Museum of Southwestern Biology, University of New Mexico, Albuquerque, New Mexico, USA.
Department of Biology, University of New Mexico, Albuquerque, New Mexico, USA.
Ecol Lett. 2023 Jul;26(7):1223-1236. doi: 10.1111/ele.14235. Epub 2023 May 13.
Predictable trait variation across environments suggests shared adaptive responses via repeated genetic evolution, phenotypic plasticity or both. Matching of trait-environment associations at phylogenetic and individual scales implies consistency between these processes. Alternatively, mismatch implies that evolutionary divergence has changed the rules of trait-environment covariation. Here we tested whether species adaptation alters elevational variation in blood traits. We measured blood for 1217 Andean hummingbirds of 77 species across a 4600-m elevational gradient. Unexpectedly, elevational variation in haemoglobin concentration ([Hb]) was scale independent, suggesting that physics of gas exchange, rather than species differences, determines responses to changing oxygen pressure.

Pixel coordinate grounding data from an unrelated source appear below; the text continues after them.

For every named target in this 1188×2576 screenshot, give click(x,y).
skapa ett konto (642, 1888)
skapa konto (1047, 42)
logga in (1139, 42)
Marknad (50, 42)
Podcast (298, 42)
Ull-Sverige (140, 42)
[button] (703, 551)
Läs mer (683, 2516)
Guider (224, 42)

However, mechanisms of [Hb] adjustment did show signals of species adaptation: Species at either low or high elevations adjusted cell size, whereas species at mid-elevations adjusted cell number. This elevational variation in red blood cell number versus size suggests that genetic adaptation to high altitude has changed how these traits respond to shifts in oxygen availability.
可预测的特征在不同环境中的变化表明,通过重复的遗传进化、表型可塑性或两者的结合,存在共享的适应性反应。特征-环境关联在系统发育和个体尺度上的匹配意味着这些过程之间的一致性。或者,不匹配意味着进化分歧改变了特征-环境协变的规则。在这里,我们测试了物种适应是否会改变血液特征在海拔上的变化。我们在 4600 米的海拔梯度上测量了 77 个物种的 1217 只安第斯蜂鸟的血液。出乎意料的是,血红蛋白浓度 ([Hb]) 的海拔变化是独立于尺度的,这表明气体交换的物理特性,而不是物种差异,决定了对氧气压力变化的反应。然而,[Hb]调节的机制确实显示出了物种适应的信号:高海拔或低海拔的物种调节了细胞大小,而中海拔的物种调节了细胞数量。这种红细胞数量与大小的海拔变化表明,对高海拔的遗传适应已经改变了这些特征对氧气供应变化的反应方式。